* [Task to complete]:
Every line from the one with "Image resolution: width=1590" to the one with "Given: View the CPU info tooltip icon", including those two, is to be copied exactly; all other lines of the entries below are left out.

(Stored items)
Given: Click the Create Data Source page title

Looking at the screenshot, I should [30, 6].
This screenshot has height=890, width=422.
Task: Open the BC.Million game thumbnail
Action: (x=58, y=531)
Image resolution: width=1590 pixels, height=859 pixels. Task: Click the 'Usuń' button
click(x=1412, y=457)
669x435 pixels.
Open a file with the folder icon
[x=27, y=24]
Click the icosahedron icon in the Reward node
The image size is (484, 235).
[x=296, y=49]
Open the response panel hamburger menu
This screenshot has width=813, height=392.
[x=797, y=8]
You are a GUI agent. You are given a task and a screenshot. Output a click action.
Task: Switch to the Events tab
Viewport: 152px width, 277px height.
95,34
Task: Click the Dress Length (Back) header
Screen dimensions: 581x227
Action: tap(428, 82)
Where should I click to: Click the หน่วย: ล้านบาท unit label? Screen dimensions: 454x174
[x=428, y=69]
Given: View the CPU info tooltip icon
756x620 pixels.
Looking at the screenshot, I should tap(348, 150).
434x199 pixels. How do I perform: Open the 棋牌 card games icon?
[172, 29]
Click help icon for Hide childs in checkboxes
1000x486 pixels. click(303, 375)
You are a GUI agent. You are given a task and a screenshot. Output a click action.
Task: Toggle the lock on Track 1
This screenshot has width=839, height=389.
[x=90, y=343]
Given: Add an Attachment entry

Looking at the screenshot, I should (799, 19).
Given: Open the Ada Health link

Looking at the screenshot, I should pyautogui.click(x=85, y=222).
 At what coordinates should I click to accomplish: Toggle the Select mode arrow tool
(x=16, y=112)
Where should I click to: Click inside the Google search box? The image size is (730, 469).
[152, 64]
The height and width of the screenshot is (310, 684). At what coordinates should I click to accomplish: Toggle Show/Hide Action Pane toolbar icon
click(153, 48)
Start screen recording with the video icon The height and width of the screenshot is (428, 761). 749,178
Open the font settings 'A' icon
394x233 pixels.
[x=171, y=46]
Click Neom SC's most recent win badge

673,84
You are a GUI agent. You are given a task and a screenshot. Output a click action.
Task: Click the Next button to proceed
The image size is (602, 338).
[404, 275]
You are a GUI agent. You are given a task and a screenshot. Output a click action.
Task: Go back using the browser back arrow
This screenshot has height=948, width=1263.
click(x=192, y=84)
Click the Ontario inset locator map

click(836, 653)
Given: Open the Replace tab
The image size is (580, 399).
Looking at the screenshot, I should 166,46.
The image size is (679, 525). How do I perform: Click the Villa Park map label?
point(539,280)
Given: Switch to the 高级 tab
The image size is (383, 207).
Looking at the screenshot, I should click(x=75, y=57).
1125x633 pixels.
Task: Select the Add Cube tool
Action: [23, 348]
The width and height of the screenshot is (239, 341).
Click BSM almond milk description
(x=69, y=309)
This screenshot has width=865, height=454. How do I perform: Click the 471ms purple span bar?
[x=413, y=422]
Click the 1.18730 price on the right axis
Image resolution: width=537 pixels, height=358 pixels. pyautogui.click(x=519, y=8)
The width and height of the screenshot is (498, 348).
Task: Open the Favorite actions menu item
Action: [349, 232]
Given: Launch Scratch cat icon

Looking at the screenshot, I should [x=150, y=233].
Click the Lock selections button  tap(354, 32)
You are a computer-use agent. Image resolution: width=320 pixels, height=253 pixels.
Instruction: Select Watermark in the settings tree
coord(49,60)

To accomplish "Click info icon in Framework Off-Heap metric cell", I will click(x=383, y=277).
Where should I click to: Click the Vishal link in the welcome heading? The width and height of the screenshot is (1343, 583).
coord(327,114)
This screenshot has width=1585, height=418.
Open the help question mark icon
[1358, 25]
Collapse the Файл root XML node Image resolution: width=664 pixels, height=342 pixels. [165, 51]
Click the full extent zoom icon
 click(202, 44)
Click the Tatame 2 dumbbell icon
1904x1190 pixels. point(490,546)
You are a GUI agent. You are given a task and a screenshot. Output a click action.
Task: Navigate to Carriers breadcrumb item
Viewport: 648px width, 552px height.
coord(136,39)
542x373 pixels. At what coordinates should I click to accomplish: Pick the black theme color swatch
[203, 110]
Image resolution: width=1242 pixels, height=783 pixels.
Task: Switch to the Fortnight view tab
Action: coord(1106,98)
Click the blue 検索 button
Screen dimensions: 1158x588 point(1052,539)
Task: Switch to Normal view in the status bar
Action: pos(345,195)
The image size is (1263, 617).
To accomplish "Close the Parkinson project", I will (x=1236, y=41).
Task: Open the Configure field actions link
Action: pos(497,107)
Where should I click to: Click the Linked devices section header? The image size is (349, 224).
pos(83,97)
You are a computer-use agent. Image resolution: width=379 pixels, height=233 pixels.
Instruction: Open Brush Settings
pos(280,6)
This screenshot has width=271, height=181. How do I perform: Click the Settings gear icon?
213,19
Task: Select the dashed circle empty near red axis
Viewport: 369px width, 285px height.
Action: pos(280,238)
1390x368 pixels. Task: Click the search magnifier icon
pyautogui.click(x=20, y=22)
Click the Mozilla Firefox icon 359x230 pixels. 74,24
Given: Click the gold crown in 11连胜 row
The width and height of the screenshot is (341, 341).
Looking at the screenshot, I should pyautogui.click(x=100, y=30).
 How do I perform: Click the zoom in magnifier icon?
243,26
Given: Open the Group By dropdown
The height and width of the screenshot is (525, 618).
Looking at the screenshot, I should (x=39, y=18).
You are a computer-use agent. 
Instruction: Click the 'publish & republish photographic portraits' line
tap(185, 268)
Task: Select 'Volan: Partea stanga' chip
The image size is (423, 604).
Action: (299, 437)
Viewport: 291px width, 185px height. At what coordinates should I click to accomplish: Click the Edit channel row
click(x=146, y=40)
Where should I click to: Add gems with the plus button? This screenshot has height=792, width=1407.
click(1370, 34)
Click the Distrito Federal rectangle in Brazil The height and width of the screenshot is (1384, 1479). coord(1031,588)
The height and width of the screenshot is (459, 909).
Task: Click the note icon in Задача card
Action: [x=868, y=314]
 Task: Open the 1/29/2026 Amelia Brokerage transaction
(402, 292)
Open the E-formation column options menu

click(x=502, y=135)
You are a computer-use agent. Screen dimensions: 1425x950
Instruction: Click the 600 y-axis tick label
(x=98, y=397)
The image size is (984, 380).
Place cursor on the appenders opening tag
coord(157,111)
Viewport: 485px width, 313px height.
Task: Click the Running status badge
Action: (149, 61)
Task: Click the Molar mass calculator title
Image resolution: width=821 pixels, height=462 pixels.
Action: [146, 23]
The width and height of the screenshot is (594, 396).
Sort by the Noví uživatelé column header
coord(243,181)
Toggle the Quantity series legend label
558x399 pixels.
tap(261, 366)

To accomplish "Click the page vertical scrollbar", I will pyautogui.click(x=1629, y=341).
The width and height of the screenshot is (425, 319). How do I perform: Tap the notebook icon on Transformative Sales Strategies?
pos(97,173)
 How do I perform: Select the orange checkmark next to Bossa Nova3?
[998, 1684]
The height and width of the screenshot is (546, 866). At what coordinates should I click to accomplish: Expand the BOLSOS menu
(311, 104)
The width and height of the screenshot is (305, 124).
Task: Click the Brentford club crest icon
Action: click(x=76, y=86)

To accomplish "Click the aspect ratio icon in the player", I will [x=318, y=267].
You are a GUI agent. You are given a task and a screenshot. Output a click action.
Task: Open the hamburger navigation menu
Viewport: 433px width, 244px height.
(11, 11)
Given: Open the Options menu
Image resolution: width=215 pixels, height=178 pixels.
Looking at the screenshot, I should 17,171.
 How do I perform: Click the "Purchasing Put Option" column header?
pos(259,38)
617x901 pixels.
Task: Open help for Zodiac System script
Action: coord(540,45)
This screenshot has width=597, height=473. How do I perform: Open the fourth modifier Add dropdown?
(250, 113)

* [Completed task]:
Image resolution: width=1590 pixels, height=859 pixels. Task: Click the 'Usuń' button
click(x=1412, y=457)
669x435 pixels.
Open a file with the folder icon
[x=27, y=24]
Click the icosahedron icon in the Reward node
The image size is (484, 235).
[x=296, y=49]
Open the response panel hamburger menu
This screenshot has width=813, height=392.
[x=797, y=8]
You are a GUI agent. You are given a task and a screenshot. Output a click action.
Task: Switch to the Events tab
Viewport: 152px width, 277px height.
95,34
Task: Click the Dress Length (Back) header
Screen dimensions: 581x227
Action: tap(428, 82)
Where should I click to: Click the หน่วย: ล้านบาท unit label? Screen dimensions: 454x174
[x=428, y=69]
Given: View the CPU info tooltip icon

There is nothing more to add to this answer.